Masthead

Parsing XML Data

Introduction

Parsing XML is more complicated than most text files because of the hierarchical structure within the data. Their are several XML parsers available with Python. I recommend starting with the

Parsing XML Without a Parser

Sometimes you only want to find certain information within an XML stream. On approach is to just look for the information you are interested in rather than calling one of the parsers is much more work. You have already learned to find strings within a string and then subset the string.
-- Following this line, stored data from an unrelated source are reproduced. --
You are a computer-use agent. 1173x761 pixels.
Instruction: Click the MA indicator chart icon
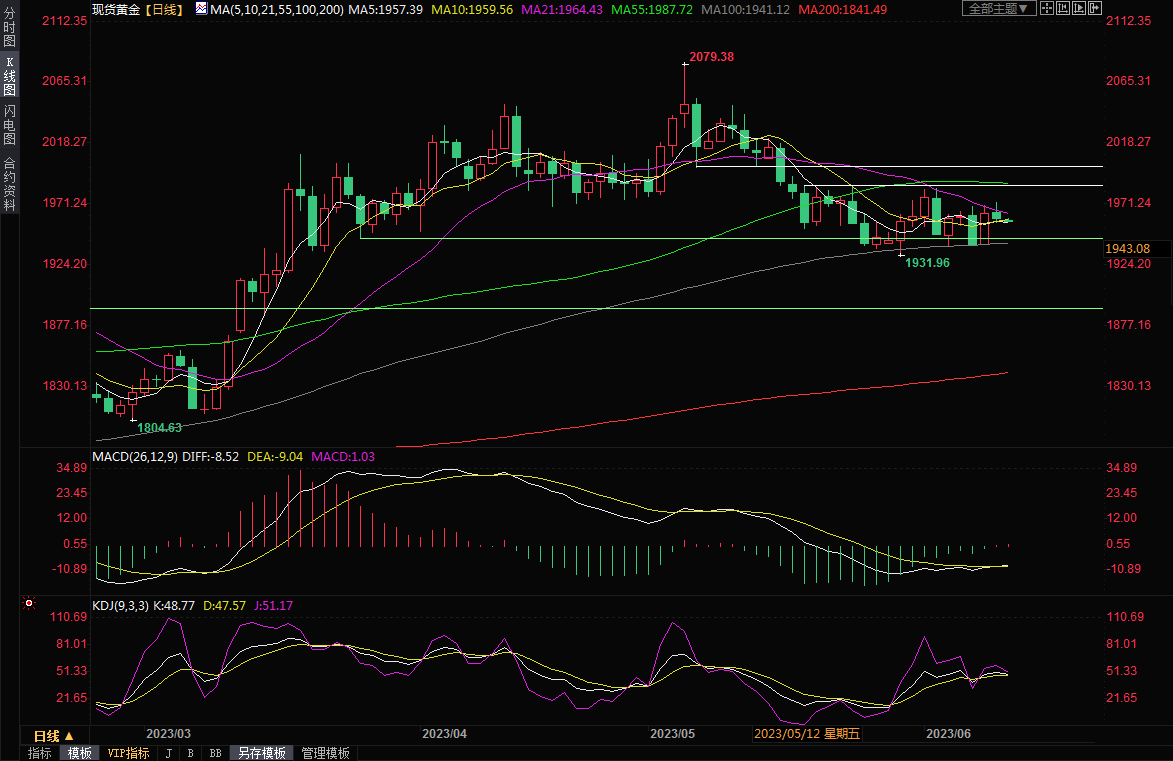click(202, 9)
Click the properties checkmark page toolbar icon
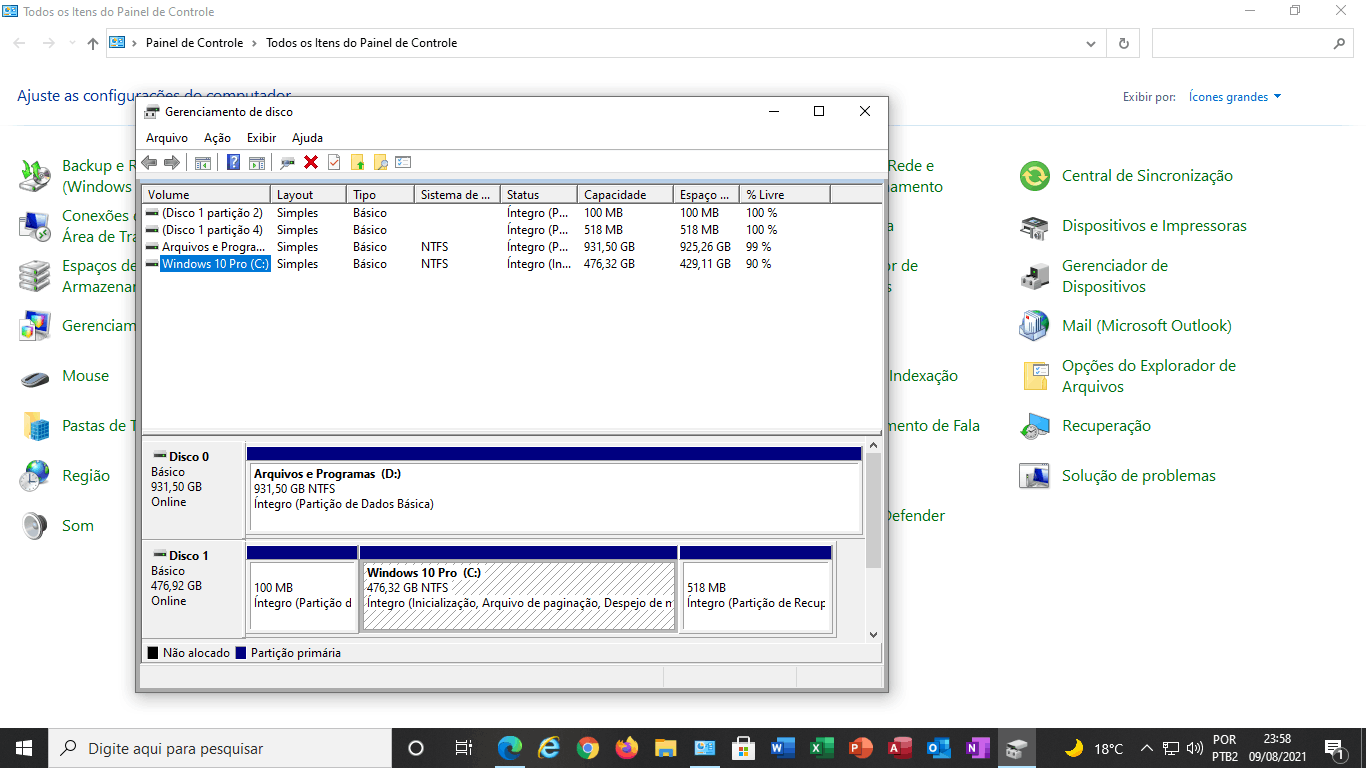Viewport: 1366px width, 768px height. coord(334,162)
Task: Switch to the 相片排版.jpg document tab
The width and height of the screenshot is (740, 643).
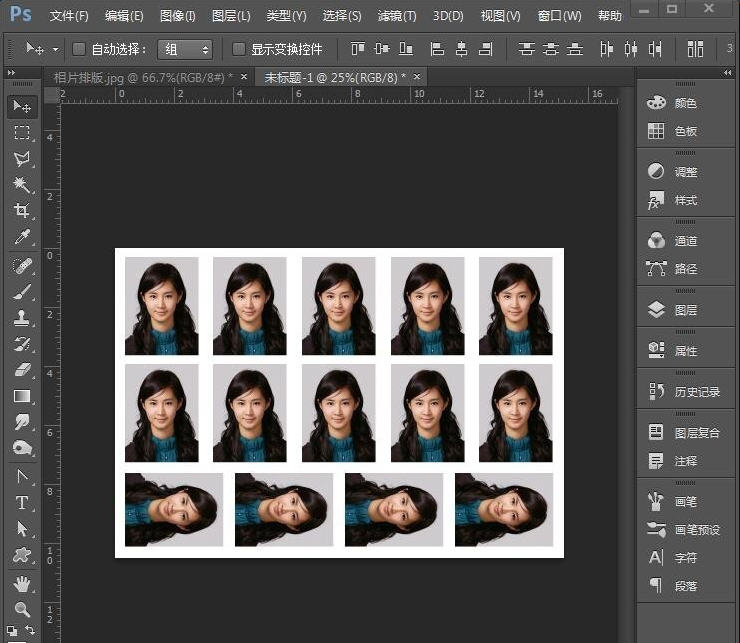Action: (x=140, y=77)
You could write your own parser that finds the tag names you are interested in (remember to include the start character "<" but not the end char), and then finds the information within the XML data. This is not recommended for a general purpose solution but can be a quick way to parse files and pull out just the information you need.

As an example, the XML file below contains coordinates in a tag called "coordinates". You could use the functions you've already learned to find the coordinate tags that surround the coordinates, extract the coordinates, and reformat them as desired.

<?xml version="1.0" encoding="UTF-8"?>
   <kml xmlns="http://earth.google.com/kml/2.1">
     <Placemark>
       <name>Simple  placemark</name>
       <description>Fort Collins</description>
       <Point>
          <coordinates>-105,40,0</coordinates>
       </Point>
     </Placemark>
 </kml>

 

To extract the coordinate from the XML above, we can use the "find()" function and subsetting lists that we have learned before.

Key1="<coordinates>"
Key2="</coordinates>"

LengthOfKey1=len(Key1)

# Find the start of the coordinate tag
StartIndex=Test.find(Key1)

# End the end of the coordinate tag
EndIndex=Test.find(Key2,StartIndex+LengthOfKey1)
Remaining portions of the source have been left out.